### [Information shown]

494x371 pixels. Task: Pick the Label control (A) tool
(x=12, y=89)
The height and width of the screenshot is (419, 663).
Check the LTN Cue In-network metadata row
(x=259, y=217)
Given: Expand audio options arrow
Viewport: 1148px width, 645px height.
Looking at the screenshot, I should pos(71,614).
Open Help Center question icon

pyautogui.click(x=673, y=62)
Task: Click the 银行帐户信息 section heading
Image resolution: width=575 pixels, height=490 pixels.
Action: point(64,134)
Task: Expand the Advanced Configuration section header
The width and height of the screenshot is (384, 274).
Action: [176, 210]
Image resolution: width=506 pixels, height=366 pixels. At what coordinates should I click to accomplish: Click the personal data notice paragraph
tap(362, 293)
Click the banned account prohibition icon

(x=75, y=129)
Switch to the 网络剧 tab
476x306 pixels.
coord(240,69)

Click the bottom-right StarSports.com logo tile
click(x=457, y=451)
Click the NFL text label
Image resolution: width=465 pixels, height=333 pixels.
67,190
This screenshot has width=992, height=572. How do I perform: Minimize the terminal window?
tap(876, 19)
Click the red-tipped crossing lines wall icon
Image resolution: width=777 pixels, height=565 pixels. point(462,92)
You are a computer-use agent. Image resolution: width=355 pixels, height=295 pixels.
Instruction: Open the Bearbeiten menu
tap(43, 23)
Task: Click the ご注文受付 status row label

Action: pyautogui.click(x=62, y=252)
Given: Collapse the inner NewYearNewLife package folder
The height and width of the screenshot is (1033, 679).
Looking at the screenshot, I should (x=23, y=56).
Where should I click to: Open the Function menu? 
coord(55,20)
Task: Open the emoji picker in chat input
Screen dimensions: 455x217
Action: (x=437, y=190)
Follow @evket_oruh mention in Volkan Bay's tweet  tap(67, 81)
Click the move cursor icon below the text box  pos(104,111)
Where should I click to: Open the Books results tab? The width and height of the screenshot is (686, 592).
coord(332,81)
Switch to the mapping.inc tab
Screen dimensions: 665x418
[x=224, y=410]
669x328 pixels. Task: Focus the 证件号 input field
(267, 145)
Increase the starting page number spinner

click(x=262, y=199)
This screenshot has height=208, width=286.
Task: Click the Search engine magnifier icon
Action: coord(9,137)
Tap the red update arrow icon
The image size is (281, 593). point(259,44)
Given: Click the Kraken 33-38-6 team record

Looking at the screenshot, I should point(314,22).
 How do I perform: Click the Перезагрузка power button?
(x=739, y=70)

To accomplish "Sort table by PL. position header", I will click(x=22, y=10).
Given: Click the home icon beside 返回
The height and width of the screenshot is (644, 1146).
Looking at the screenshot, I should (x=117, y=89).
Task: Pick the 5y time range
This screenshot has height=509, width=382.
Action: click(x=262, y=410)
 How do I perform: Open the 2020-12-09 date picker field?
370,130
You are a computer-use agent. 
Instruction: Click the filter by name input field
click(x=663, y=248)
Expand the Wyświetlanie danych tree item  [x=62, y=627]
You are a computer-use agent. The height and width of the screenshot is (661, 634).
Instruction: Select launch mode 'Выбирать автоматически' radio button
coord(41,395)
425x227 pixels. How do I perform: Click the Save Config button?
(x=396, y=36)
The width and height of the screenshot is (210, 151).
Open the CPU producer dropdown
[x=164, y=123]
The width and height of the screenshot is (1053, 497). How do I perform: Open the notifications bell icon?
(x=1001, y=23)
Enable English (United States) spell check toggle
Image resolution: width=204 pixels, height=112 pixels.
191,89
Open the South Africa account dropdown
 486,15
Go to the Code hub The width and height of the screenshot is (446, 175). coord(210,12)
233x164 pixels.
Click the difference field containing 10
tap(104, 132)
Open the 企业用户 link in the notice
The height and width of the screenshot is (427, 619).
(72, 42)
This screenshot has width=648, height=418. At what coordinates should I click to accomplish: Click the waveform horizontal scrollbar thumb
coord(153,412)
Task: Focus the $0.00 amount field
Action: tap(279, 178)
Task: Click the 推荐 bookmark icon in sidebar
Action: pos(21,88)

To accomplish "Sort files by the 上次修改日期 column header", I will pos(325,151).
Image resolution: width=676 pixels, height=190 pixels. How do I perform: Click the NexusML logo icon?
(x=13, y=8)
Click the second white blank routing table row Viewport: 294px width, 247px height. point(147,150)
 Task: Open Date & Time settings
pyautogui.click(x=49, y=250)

### [Exercise goal]
Every line of data must be returned unchanged.

### [Exercise output]
494x371 pixels. Task: Pick the Label control (A) tool
(x=12, y=89)
The height and width of the screenshot is (419, 663).
Check the LTN Cue In-network metadata row
(x=259, y=217)
Given: Expand audio options arrow
Viewport: 1148px width, 645px height.
Looking at the screenshot, I should pos(71,614).
Open Help Center question icon

pyautogui.click(x=673, y=62)
Task: Click the 银行帐户信息 section heading
Image resolution: width=575 pixels, height=490 pixels.
Action: point(64,134)
Task: Expand the Advanced Configuration section header
The width and height of the screenshot is (384, 274).
Action: [176, 210]
Image resolution: width=506 pixels, height=366 pixels. At what coordinates should I click to accomplish: Click the personal data notice paragraph
tap(362, 293)
Click the banned account prohibition icon

(x=75, y=129)
Switch to the 网络剧 tab
476x306 pixels.
coord(240,69)

Click the bottom-right StarSports.com logo tile
click(x=457, y=451)
Click the NFL text label
Image resolution: width=465 pixels, height=333 pixels.
67,190
This screenshot has width=992, height=572. How do I perform: Minimize the terminal window?
tap(876, 19)
Click the red-tipped crossing lines wall icon
Image resolution: width=777 pixels, height=565 pixels. point(462,92)
You are a computer-use agent. Image resolution: width=355 pixels, height=295 pixels.
Instruction: Open the Bearbeiten menu
tap(43, 23)
Task: Click the ご注文受付 status row label

Action: pyautogui.click(x=62, y=252)
Given: Collapse the inner NewYearNewLife package folder
The height and width of the screenshot is (1033, 679).
Looking at the screenshot, I should (x=23, y=56).
Where should I click to: Open the Function menu? 
coord(55,20)
Task: Open the emoji picker in chat input
Screen dimensions: 455x217
Action: (x=437, y=190)
Follow @evket_oruh mention in Volkan Bay's tweet  tap(67, 81)
Click the move cursor icon below the text box  pos(104,111)
Where should I click to: Open the Books results tab? The width and height of the screenshot is (686, 592).
coord(332,81)
Switch to the mapping.inc tab
Screen dimensions: 665x418
[x=224, y=410]
669x328 pixels. Task: Focus the 证件号 input field
(267, 145)
Increase the starting page number spinner

click(x=262, y=199)
This screenshot has height=208, width=286.
Task: Click the Search engine magnifier icon
Action: coord(9,137)
Tap the red update arrow icon
The image size is (281, 593). point(259,44)
Given: Click the Kraken 33-38-6 team record

Looking at the screenshot, I should point(314,22).
 How do I perform: Click the Перезагрузка power button?
(x=739, y=70)

To accomplish "Sort table by PL. position header", I will click(x=22, y=10).
Given: Click the home icon beside 返回
The height and width of the screenshot is (644, 1146).
Looking at the screenshot, I should (x=117, y=89).
Task: Pick the 5y time range
This screenshot has height=509, width=382.
Action: click(x=262, y=410)
 How do I perform: Open the 2020-12-09 date picker field?
370,130
You are a computer-use agent. 
Instruction: Click the filter by name input field
click(x=663, y=248)
Expand the Wyświetlanie danych tree item  [x=62, y=627]
You are a computer-use agent. The height and width of the screenshot is (661, 634).
Instruction: Select launch mode 'Выбирать автоматически' radio button
coord(41,395)
425x227 pixels. How do I perform: Click the Save Config button?
(x=396, y=36)
The width and height of the screenshot is (210, 151).
Open the CPU producer dropdown
[x=164, y=123]
The width and height of the screenshot is (1053, 497). How do I perform: Open the notifications bell icon?
(x=1001, y=23)
Enable English (United States) spell check toggle
Image resolution: width=204 pixels, height=112 pixels.
191,89
Open the South Africa account dropdown
 486,15
Go to the Code hub The width and height of the screenshot is (446, 175). coord(210,12)
233x164 pixels.
Click the difference field containing 10
tap(104, 132)
Open the 企业用户 link in the notice
The height and width of the screenshot is (427, 619).
(72, 42)
This screenshot has width=648, height=418. At what coordinates should I click to accomplish: Click the waveform horizontal scrollbar thumb
coord(153,412)
Task: Focus the $0.00 amount field
Action: tap(279, 178)
Task: Click the 推荐 bookmark icon in sidebar
Action: pos(21,88)

To accomplish "Sort files by the 上次修改日期 column header", I will pos(325,151).
Image resolution: width=676 pixels, height=190 pixels. How do I perform: Click the NexusML logo icon?
(x=13, y=8)
Click the second white blank routing table row Viewport: 294px width, 247px height. point(147,150)
 Task: Open Date & Time settings
pyautogui.click(x=49, y=250)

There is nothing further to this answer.